Este nosso mundo é cheio de gente que ora ou reza somente para si, mal reparte as atenções com o próprio Deus. Implora pela sua saúde ou contra os agouros e pragas, que lhe foram jogadas ; sempre também para ganhar mais dinheiro, muito, às vezes mais do que já tem, não se incomodando de se tornar um camelo e não passar pelo fundo de uma agulha… Geralmente se apega aos jogos de azar, pensando que Deus pararia a roleta, exatamente, no número do bilhete que jogou. Uma mentalidade assim torceria, de joelho, que Deus entrasse em campo e decidisse o placar do jogo entre Vasco e Flamengo. Já os devotos da beata rezadeira pediam que ela curasse alterações na saúde, causadas por olhos maus, como boca troncha, perebas sem cura, cobreiro, inchaços, espinhela caída, mulher parida, dor de espinhaço ou de cabeça que doíam sem parar. Enfim, outros nomes estrambólicos, até jocosos, muitos encontrados em Câmara Cascudo e na prodigiosa obra de Arnaldo Tavares, Estudos Etnomedicinais Sobre Plantas (vol I) e Crendices Populares Sobre a Bouba e as Bananas (vol II). Nesses livros, nomes estranhos, mas de claríssima explicação…

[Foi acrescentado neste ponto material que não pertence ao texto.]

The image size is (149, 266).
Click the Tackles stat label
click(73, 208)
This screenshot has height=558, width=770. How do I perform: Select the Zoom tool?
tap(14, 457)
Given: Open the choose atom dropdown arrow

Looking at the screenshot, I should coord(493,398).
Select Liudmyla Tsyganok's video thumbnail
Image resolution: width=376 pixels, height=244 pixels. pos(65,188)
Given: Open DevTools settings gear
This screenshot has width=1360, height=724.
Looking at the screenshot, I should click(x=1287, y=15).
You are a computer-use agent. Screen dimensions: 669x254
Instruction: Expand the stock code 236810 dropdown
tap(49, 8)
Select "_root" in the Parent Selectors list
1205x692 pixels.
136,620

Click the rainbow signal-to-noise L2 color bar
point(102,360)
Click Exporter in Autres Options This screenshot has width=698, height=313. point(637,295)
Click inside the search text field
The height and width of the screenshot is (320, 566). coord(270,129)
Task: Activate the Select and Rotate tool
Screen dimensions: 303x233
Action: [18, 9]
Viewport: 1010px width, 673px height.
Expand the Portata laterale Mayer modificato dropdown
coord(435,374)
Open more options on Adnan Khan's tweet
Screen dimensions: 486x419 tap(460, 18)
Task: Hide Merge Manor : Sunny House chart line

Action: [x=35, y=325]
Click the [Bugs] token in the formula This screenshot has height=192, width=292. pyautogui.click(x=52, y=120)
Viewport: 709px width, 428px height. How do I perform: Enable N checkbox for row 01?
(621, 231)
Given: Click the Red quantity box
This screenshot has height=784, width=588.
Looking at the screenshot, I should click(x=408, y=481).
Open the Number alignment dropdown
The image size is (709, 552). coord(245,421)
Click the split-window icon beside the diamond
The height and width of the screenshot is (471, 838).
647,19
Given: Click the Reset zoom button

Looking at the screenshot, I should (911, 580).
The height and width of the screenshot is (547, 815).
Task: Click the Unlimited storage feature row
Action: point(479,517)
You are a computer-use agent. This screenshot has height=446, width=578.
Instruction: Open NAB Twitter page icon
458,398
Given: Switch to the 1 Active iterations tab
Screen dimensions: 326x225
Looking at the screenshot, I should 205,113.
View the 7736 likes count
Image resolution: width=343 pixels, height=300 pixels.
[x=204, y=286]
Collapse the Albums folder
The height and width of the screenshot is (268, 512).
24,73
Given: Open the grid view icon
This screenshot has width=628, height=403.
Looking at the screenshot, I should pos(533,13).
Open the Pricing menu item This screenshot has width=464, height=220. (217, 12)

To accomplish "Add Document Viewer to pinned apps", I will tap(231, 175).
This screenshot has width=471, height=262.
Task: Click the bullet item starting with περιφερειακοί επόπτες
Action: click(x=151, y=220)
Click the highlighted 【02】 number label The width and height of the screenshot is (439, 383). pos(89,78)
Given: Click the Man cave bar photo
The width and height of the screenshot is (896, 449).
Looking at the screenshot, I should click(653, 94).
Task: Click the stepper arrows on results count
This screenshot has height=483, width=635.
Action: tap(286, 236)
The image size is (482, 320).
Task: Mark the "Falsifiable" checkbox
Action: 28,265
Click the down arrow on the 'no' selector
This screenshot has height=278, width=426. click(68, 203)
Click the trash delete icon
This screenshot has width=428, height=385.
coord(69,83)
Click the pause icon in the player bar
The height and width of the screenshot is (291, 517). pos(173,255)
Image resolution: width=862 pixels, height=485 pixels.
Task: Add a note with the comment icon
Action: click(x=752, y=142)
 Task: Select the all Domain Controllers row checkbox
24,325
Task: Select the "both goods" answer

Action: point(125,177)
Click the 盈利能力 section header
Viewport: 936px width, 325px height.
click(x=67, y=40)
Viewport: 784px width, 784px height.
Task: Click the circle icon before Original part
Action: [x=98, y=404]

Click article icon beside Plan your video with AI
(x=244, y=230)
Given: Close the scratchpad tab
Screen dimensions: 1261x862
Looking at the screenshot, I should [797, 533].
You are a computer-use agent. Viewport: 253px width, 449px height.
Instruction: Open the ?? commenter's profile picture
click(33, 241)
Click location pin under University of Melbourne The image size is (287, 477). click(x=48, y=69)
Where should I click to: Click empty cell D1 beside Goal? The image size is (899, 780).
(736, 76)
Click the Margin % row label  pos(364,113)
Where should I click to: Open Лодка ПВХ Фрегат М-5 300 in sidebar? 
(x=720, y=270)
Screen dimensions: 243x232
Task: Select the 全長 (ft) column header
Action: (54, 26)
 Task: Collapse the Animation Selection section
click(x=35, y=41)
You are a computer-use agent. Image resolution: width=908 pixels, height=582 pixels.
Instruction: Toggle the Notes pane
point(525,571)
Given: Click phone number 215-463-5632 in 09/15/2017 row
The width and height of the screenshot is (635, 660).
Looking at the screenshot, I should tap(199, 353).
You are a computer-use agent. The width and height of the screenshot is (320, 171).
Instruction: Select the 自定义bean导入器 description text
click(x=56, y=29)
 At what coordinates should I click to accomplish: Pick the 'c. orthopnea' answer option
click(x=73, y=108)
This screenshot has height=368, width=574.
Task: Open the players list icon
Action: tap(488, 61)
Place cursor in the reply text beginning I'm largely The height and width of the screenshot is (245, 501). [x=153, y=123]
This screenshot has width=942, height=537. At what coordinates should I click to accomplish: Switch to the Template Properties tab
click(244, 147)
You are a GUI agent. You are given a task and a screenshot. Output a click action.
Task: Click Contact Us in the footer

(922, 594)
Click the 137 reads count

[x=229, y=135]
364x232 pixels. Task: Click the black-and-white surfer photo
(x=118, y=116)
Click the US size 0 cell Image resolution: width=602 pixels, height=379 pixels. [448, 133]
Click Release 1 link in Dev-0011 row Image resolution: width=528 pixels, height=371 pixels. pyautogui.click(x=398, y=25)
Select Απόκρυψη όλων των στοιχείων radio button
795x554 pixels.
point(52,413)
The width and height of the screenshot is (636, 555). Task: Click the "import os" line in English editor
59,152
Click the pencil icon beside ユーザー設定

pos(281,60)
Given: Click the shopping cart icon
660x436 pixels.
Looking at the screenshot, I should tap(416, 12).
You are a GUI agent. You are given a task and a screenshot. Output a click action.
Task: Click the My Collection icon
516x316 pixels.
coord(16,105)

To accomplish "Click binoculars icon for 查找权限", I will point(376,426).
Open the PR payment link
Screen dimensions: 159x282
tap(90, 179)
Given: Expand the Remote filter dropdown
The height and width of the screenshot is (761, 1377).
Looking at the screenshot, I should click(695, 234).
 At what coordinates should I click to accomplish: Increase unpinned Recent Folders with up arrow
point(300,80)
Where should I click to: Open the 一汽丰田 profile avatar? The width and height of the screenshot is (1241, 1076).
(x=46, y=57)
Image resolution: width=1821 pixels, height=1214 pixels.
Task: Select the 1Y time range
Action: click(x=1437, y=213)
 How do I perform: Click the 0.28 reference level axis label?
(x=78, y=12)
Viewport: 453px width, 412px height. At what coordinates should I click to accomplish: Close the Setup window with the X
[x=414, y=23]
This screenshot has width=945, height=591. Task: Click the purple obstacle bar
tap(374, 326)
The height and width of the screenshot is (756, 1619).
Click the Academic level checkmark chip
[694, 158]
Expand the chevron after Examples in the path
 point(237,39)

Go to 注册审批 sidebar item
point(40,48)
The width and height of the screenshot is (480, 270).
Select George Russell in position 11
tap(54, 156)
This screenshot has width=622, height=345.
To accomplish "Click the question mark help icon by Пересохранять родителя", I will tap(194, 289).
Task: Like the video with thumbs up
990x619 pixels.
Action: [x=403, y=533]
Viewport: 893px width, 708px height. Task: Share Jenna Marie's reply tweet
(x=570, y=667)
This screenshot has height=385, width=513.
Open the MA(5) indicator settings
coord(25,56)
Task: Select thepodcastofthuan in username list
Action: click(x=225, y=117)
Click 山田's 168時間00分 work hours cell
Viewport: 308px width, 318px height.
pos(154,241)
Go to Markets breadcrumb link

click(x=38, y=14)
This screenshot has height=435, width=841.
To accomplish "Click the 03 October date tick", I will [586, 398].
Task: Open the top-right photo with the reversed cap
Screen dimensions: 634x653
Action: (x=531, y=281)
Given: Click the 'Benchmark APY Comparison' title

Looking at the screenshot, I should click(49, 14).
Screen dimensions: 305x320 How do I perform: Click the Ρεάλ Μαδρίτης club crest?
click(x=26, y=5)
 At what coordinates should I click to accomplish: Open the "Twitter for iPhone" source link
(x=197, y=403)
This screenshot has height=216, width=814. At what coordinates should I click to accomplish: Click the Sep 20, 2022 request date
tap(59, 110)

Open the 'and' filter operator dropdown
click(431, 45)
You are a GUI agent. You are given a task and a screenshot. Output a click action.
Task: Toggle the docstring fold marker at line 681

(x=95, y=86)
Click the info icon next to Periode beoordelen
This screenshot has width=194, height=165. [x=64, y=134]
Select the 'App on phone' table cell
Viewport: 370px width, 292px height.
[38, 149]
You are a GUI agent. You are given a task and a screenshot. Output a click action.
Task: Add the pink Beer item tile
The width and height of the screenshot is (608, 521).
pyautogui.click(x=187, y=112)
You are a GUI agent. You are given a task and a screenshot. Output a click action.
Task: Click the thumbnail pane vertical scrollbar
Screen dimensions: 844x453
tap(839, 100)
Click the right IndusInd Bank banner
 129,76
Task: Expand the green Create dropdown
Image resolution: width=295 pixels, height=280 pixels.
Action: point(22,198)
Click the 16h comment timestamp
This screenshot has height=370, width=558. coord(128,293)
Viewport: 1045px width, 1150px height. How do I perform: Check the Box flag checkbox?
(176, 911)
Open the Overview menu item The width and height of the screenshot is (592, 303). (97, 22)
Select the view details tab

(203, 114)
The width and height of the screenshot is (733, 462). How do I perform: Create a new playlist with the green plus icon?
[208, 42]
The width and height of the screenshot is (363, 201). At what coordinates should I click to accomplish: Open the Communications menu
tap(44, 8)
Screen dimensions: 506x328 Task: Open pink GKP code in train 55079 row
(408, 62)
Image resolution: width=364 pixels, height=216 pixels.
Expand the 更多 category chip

As rezas ou as orações acompanhavam a mão direita da rezadeira, com um ramo verde de arruda, que sinalizava o fim do rito, murchando, murchando até perder a cor e o viço. O recinto se perfumava com cânfora, óleo usado para espantar os maus espíritos. O crente Zé de Bento doutrinava, mais de duas vezes, que não existe reza, somente oração: “Nós não rezamos, nós oramos”. Muitos não entendiam a mínima diferença. Até hoje não distingo, acho que reza e oração igualmente são diversas linguagens e tentativas de falar ou conversar com Deus, assim como são as diversas religiões. Talvez orar é dizer palavras mais espontaneamente; rezar, repete, ritualisticamente, formas de oração escritas ou decoradas. Uso as duas maneiras. Não vou mentir, já rezei muito pela saúde dos meus familiares e dos amigos, sem a insistência de que Deus me obedeça… Ele fique à vontade, como se reza no Pai Nosso. Tudo estaria muito bem, se o mundo estivesse sempre na ordem como a gente quer, todos nós bem de saúde, ninguém doente. Mas o que incomoda acontece, não sei o porquê de levar bons, corretos, íntegros, ao sofrimento e também à morte… Enfim, em ambos os casos, tanto faz rezar como orar, Deus tudo escuta e tudo compreende, desmentida a impressão fortemente poética, em Súplica Cearense, onde o sertanejo, aperreado com a seca, rezando, pediu muita chuva sem parar, então exageraram-se os raios, os trovões, os relampejos, tempestades e inundações, motivando “o pobre coitado” pedir perdão, por não saber fazer oração. Ele soube, excesso de humildade, todos sabemos. O suficiente é não se cansar de conversar com Deus, às vezes, pedindo aos santos e à Maria, que estão mais perto d’Ele, abrirem caminho, e sobretudo considerar o necessário: a fé.